🤖 AI Summary
Existing systems struggle to efficiently support real-time ingestion and hybrid continuous querying over multimodal data—including text, images, video, spatial, and relational modalities—particularly under high-throughput writes and complex semantic retrieval. This paper introduces the first unified real-time analytical system for multimodal data, featuring three key innovations: (1) an LSM-tree–based unified on-disk secondary index enabling joint indexing across heterogeneous modalities; (2) a cost-aware query optimizer tailored for mixed workloads; and (3) an incremental materialized view framework to accelerate persistent queries. The system integrates RocksDB for storage and MySQL for query processing, incorporating vector, spatial, and full-text indexing alongside incremental computation.

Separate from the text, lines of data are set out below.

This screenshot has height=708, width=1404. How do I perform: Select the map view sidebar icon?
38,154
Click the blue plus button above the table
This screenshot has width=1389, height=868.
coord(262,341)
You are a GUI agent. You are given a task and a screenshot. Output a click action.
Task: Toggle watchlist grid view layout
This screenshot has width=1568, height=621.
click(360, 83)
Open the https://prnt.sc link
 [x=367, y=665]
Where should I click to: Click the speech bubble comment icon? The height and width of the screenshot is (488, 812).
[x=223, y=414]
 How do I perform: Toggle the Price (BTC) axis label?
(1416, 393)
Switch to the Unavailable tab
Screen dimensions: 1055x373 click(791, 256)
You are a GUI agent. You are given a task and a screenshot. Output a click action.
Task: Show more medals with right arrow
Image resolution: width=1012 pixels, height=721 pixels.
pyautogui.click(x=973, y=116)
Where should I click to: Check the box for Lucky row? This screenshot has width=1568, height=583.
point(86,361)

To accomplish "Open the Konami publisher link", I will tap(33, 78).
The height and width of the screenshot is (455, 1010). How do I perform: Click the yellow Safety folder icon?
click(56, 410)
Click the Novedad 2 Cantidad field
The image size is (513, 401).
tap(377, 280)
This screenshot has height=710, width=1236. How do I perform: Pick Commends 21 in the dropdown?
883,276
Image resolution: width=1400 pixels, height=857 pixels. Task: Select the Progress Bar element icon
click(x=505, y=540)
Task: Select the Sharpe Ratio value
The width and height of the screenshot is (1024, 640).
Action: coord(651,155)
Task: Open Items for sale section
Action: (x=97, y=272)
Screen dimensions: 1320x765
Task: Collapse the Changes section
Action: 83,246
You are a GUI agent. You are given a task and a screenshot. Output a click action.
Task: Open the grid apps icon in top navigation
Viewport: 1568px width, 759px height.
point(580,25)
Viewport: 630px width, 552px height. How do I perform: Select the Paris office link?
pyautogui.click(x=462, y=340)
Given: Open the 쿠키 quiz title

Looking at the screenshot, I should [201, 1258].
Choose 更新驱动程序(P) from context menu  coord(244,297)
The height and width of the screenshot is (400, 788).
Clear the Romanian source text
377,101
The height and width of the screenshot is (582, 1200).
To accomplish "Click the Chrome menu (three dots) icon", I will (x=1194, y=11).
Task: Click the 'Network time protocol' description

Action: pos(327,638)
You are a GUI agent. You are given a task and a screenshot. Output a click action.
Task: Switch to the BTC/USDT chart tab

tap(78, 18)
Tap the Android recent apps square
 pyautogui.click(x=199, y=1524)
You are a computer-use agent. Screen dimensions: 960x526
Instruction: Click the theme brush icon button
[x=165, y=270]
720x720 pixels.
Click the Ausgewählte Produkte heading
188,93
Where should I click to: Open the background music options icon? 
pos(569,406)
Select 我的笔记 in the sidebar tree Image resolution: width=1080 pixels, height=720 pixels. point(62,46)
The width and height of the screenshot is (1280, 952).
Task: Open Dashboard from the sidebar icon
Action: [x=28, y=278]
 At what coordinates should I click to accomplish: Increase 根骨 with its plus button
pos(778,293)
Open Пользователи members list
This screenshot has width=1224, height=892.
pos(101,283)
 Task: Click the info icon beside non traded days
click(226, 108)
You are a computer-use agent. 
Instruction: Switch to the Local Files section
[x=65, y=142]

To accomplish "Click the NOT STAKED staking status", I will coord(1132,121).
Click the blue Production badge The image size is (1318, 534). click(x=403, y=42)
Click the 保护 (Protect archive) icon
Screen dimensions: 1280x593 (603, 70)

Experiments demonstrate up to 7.4× and 1.4× higher throughput over state-of-the-art multimodal systems in read- and write-intensive scenarios, respectively, significantly improving real-time responsiveness and scalability.
📝 Abstract
The explosive growth of multimodal data - spanning text, image, video, spatial, and relational modalities, coupled with the need for real-time semantic search and retrieval over these data - has outpaced the capabilities of existing multimodal and real-time database systems, which either lack efficient ingestion and continuous query capability, or fall short in supporting expressive hybrid analytics. We introduce ARCADE, a real-time data system that efficiently supports high-throughput ingestion and expressive hybrid and continuous query processing across diverse data types. ARCADE introduces unified disk-based secondary index on LSM-based storage for vector, spatial, and text data modalities, a comprehensive cost-based query optimizer for hybrid queries, and an incremental materialized view framework for efficient continuous queries. Built on open-source RocksDB storage and MySQL query engine, ARCADE outperforms leading multimodal data systems by up to 7.4x on read-heavy and 1.4x on write-heavy workloads.